Respect for ourselves guides our morals, respect for others guides our manners.
‒ Laurence Sterne.
The lack of logic in the thinking of my mainstream colleagues is one of the clearest signs of their scarceness of respect for themselves. A current example is their anti-Russian reporting. Not long ago, the local Amsterdam newspaper Het Parool claims under the headline 'Putin longs for old times. Why the old NATO promise still bothers the Russians’:
Yes indeed, there were certainly 'verbal' commitments made in February 1990 by, among others, the then US Secretary of State, James Baker, to his Soviet colleague Eduard Shevardnadze and to Soviet leader Mikhail Gorbachov. NATO would not move an ‘inch' further east after German reunification. But, and that's the rub, history changed right before your eyes and a lot of promises were made back and forth. And it was precisely this aspect that was not formally put on paper.

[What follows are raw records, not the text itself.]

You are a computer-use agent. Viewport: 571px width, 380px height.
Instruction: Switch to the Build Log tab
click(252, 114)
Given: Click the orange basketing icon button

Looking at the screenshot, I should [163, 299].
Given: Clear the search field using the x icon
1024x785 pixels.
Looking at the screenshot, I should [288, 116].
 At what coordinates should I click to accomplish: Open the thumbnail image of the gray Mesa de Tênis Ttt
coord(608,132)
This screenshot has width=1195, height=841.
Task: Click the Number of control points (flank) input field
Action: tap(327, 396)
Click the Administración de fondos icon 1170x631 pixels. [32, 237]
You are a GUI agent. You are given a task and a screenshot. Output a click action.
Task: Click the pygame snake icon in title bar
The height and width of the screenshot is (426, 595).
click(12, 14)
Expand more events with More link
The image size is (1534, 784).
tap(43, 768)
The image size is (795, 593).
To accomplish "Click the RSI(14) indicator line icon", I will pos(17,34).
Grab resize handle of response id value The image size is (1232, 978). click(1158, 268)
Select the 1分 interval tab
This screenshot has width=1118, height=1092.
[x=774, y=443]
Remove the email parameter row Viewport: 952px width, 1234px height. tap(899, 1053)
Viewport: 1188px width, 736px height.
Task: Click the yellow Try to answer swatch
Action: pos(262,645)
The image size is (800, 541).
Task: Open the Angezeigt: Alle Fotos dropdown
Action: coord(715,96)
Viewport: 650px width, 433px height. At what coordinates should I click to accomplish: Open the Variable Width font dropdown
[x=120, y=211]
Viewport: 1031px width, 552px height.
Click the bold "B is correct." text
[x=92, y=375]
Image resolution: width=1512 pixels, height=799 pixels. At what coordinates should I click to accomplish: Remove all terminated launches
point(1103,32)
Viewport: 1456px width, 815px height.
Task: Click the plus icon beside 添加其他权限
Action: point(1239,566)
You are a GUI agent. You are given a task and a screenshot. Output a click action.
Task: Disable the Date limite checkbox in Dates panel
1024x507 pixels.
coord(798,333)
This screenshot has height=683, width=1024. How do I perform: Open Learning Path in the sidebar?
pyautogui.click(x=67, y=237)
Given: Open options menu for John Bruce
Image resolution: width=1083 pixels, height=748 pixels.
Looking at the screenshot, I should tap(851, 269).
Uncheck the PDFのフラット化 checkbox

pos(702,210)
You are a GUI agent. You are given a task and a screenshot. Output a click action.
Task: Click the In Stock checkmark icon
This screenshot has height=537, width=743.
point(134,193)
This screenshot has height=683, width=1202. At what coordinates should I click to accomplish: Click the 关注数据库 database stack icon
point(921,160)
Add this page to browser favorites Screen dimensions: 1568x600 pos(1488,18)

In short, the 'trick,' according to Het Parool, is that 'history changed right before your eyes.' The editors of this local newspaper, owned by a Belgian billionaire family, do not realize that this is a normal phenomenon, especially in our postmodern times. Moreover, the editors apparently do not know that even a 'verbal promise' is and remains an agreement, especially in this case, since Russia has been attacked from Europe three times, at the cost of tens of millions of civilian casualties. Het Parool neglects to mention this last point, because otherwise it would undermine its argument. This demonstrates once again how little self-respect this local newspaper has. It is not surprising that the circulation figures of Het Parool have plummeted from 324,000 to around 40,000 since 1945.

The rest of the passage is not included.